Reza Hendrickse, portfolio manager at PPS Investments, highlights that VAT is charged only on the actual fee amount, not on the total value of the investment portfolio. “Based on the proposed VAT increase from 15% to 15.5%, all VAT-inclusive fees, including investment management fees, would increase slightly. However, VAT is charged only on the actual fee amount, not on the total value of the investment portfolio,” Hendrickse says. The impact of the VAT increase will be felt by consumers, who will have to pay more for VAT-rated items. This will result in higher living costs, particularly for those spending R25,000 a month on VAT-rated items. Example:
- A consumer spending R25,000 a month on VAT-rated items will see an increase in their living costs.
- The VAT increase will result in a R875 increase in living costs per month.
- Investors need to consider the impact of the VAT increase on their investment portfolios, particularly those that grow capital at a pace that offsets the inflation rate and price-level rise in sticky expense items.

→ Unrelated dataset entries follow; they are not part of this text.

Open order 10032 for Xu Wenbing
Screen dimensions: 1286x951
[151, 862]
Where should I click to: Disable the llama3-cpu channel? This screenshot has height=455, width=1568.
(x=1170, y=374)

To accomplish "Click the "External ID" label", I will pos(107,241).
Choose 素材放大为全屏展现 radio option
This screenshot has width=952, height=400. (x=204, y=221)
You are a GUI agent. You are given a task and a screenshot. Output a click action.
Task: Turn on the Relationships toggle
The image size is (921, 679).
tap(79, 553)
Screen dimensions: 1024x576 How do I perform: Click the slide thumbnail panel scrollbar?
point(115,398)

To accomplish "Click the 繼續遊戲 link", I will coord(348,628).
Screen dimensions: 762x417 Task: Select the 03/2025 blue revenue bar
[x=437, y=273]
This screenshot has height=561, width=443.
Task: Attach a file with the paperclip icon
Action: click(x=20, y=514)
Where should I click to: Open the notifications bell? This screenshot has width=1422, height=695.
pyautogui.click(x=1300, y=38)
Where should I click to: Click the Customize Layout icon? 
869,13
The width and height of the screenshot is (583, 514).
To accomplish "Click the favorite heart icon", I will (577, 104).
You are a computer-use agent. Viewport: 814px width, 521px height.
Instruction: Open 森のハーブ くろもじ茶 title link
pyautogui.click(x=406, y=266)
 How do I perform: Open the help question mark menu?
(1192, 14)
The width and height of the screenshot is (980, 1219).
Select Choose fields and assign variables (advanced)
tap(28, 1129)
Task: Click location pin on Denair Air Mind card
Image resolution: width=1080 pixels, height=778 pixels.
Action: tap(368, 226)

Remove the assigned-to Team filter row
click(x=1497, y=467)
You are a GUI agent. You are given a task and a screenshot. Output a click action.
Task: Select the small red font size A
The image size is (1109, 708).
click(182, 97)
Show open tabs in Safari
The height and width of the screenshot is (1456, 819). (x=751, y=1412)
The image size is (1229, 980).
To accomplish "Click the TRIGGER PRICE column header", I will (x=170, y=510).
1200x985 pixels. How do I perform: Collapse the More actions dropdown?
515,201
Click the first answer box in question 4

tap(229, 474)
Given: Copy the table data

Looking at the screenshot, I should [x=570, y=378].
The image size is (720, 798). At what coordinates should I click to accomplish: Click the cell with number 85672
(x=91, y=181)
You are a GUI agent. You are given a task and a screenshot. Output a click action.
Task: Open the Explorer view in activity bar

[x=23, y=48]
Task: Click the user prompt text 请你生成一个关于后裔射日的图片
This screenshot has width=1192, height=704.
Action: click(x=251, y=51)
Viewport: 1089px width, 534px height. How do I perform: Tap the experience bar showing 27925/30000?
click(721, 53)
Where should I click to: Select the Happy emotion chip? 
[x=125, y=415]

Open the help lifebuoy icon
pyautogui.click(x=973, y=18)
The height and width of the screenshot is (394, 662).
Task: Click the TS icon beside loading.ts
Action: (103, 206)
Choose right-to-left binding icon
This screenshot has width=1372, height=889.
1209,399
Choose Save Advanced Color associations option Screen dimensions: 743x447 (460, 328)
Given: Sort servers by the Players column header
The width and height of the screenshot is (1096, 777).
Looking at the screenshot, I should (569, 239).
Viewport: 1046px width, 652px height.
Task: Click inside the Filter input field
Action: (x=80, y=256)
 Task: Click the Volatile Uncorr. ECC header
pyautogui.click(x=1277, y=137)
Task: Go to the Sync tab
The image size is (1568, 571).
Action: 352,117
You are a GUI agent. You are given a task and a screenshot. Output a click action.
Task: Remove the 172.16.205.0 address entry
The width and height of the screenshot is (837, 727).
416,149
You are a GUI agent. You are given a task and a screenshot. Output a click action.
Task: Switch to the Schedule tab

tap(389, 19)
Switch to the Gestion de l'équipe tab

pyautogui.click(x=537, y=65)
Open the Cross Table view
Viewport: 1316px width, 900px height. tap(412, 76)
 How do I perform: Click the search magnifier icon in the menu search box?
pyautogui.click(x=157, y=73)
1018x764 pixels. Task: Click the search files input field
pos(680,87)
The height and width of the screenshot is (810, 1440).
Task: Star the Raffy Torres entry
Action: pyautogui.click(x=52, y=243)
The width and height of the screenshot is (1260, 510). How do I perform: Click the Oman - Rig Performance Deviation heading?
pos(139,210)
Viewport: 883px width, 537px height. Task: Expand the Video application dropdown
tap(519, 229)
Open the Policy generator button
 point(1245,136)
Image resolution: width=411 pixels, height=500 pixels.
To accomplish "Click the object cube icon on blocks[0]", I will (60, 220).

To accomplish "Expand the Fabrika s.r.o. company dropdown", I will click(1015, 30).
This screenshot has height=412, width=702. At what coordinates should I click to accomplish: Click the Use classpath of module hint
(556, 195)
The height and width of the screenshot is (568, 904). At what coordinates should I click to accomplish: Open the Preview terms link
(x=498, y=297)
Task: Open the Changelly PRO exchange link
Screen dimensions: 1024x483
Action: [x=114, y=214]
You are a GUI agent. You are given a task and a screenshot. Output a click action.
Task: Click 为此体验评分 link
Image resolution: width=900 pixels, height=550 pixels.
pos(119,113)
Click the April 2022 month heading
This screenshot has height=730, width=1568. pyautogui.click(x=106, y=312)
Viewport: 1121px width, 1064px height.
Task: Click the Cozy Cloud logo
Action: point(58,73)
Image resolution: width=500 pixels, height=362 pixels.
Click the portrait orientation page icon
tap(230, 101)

- The VAT increase will have a negative impact on growth, inflation, and consumers’ disposable income.
- Investors can explore tax-efficient investment options to mitigate the effects of the VAT increase.
- VAT stands for Value-Added Tax, which is a tax levied on the value added to goods and services at each stage of production and distribution.
- VAT rate: the percentage at which VAT is charged on goods and services.
Mark Phillips, head of portfolio management and analytics at PPS Investments, emphasizes the importance of considering the VAT increase when investing in the South African market. “The VAT increase will have a significant impact on investors, particularly those with portfolios that are heavily weighted towards retailer stocks,” Phillips says.